Die Futterstoffstreifen, zwischen die der Reißverschluss genäht wird, habe ich mit Bügeleinlage verstärkt, damit sie mehr Stand haben.

Cascade Jacke mit Reißverschluss

Am Ärmelkopf fügte ich ein Stück wattierten Stoff als Ärmelfisch hinzu und an den Schultern nähte ich ebenfalls einen Streifen des Stoffs als dezentes Schulterpolster ein. Beides ist nicht in der Anleitung beschrieben, ich hab mir aus mehreren Youtube-Videos und vielen Blogposts Tipps dafür geholt.

Die Ärmel kürzte ich nach der ersten Zwischenanprobe um 3 cm.

Das Zwischenfutter aus der flauschigen Wolle schnitt ich nur für den Körperteil zu, die Ärmel wollte ich nicht unnötig weiter machen. Ich nähte die Schnittteile des Zwischenfutters einfach direkt auf die passenden Schnittteile des Futterstoffs, bevor ich das Futter zusammen nähte.

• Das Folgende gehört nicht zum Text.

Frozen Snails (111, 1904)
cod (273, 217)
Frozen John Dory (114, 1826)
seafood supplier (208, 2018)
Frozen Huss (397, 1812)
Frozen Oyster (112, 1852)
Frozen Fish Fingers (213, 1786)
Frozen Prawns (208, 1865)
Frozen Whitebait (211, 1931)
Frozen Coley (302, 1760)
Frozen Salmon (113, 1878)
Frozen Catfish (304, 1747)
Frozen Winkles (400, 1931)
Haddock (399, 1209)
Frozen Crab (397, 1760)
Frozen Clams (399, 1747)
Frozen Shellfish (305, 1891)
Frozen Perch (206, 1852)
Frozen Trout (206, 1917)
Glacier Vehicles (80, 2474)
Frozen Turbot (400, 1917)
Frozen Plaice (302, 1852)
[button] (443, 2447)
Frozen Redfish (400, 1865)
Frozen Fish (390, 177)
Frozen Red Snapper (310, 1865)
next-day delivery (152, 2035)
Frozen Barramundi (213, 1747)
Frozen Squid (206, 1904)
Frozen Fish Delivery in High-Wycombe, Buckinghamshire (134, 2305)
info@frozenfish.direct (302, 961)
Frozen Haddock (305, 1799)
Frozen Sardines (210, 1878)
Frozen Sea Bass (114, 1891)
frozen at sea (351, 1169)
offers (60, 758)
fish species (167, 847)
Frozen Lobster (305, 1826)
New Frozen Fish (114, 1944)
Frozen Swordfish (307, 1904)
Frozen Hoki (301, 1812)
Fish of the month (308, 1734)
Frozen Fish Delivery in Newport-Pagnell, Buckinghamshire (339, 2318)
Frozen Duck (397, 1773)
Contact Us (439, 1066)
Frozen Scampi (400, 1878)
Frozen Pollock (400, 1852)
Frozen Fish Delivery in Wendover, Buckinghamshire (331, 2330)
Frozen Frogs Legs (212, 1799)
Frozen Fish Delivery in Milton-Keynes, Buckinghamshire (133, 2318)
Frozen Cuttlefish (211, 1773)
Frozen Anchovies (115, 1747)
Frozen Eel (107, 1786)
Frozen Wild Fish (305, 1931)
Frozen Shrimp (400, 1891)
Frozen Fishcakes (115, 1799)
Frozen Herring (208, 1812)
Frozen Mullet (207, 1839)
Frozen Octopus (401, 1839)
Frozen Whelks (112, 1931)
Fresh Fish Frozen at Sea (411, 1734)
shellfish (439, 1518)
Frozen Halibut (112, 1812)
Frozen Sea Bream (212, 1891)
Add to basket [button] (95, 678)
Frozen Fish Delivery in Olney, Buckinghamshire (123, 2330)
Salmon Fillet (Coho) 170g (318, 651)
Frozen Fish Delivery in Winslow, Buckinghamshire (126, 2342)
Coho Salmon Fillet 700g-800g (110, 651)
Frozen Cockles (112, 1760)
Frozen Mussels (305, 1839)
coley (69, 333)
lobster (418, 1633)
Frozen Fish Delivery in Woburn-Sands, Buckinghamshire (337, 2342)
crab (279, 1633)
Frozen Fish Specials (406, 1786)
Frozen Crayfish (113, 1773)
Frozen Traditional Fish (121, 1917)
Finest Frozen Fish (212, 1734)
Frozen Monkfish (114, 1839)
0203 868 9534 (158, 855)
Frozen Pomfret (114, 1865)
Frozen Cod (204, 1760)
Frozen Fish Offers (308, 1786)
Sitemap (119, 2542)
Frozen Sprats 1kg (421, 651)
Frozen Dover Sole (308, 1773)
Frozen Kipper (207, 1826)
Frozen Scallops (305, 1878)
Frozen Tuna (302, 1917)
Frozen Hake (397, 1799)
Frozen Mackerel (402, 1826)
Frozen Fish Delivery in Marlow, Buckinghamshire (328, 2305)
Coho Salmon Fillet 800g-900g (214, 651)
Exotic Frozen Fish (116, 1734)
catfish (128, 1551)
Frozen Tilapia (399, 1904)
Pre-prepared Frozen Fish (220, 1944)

Die Kapuze befestigte ich ganz am Schluss mit Knöpfen unter dem Kragen der Jacke. Die Knöpfe sind an der Jacke und die Knopflöcher an der Kapuze.

Styling/ Vielseitigkeit

Leute, es ist so toll, ein so aufwendiges Teil für sich zu nähen! Ich bin so zufrieden mit meiner tollen Jacke und hab sie seitdem sie fertig ist jeden Tag getragen. Dank Zwischenfutter und dem großen Wollanteil insgesamt ist sie super warm und selbst heute bei 0 Grad bin ich damit Fahrrad gefahren und es war völlig in Ordnung.

Zu Jeans sieht sie am besten aus, Kleider und Röcke gefallen mir darunter nicht so gut. Aber dafür hab ich ja andere Jacken bzw. Mäntel 😉

Fazit

Es war ein tolles Erlebnis. Das langsame Nähen ohne jeglichen selbst auferlegten Zeitdruck hat wirklich total Spaß gemacht. Und vor allem war es toll, sich in die Details reinzufuchsen. Die Schulter-Sache war natürlich super nervig, aber als ich die Lösung gefunden hatte war ich umso stolzer. Ich kann mir gut vorstellen, mir irgendwann noch einen Cascade-Mantel zu nähen.